Too much TV as a young adult, poor grades in school as a child and loneliness in older adulthood may pave the way to Alzheimer's disease and other forms of dementia, a flurry of new investigations has found.
The focus on nonbiologic risk factors -- including those linked to childhood -- are areas of growing concern as the number of people with Alzheimer's has already breached the 5 million mark and continues to climb.
New data about too much time devoted to television viewing, mediocre grades and loneliness are emerging as potential Alzheimer's risk factors, investigations worldwide have found.
"When it comes to the brain, it has always been a matter of use it or lose it," said Mary Ann Malack-Ragona, executive director of the Alzheimer's Resource Center in Bay Shore.
"I know that every good parent is trying to push their children to get ahead. I know I certainly did," said Malack-Ragona, who thinks loneliness in older age is a greater risk factor for the mind-robbing condition.
"Here on Long Island, it's hard for me to believe that a lot of young people are sitting around watching TV for four or more hours a day," she said.
But a team of California researchers compiled 25 years worth of data involving 3,200 black and white participants, ages 18 to 30 when the study started. By middle age, researchers found that at least four hours spent daily watching television had affected brain health, the investigators said.
When the test subjects were given cognitive function examinations, which tested memory, recall and other simple skills, those who had logged the most time in front of the tube performed poorest on the tests.
The researchers, Tina Hoang of the Northern California Institute of Research and Education in San Francisco and Kristine Yaffe of the University of California at San Francisco, also found that too much TV watching correlated with a sedentary lifestyle that apparently was lifelong.

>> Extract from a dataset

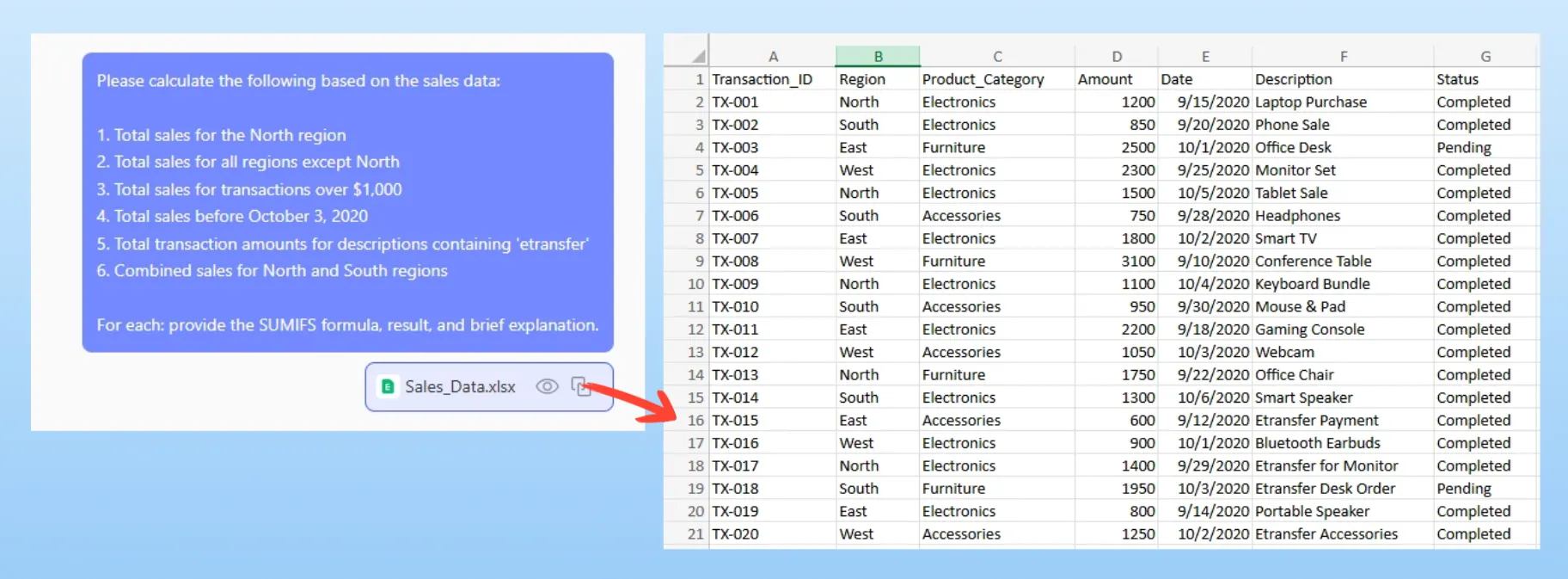1568x579 pixels.
Task: Click the select-all corner triangle of the sheet
Action: 698,57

"Sedentary behaviors, like TV viewing, could be especially relevant for future generations of adults due to the growing use of screen-based technologies," Hoang said.
Out of Sweden have come two analyses that conflate poor grades, mediocre performance in school and the level of work complexity as an adult with an elevated risk of dementia as an adult.
Examining the cognitive fate of more than 7,700 people, Serhiy Dekhtyar of the Karolinska Institute in Stockholm, found that among the 950 who developed dementia, the risk was highest among those who had the lowest grades.
For example, those who had the lowest grades in school at age 10 had the highest risk of dementia by old age and complexity of work during younger adult years did not modify the risk, researchers found.
However, a separate Swedish analysis found that women who had an occupation with high complexity that required negotiating, instructing, and supervising were 60 percent less likely to develop dementia compared with those with less demanding jobs.
Loneliness is another lifestyle risk factor, which Malack-Ragona sees as a growing problem on Long Island. Too many people as they age, she said, live cloistered lives and fare worse than their counterparts with more social contacts when Alzheimer's disease is diagnosed.
Dr. Nancy Donovan of Harvard Medical School examined data from more than 8,300 adults 65 and older and found that loneliness is associated with increased cognitive decline.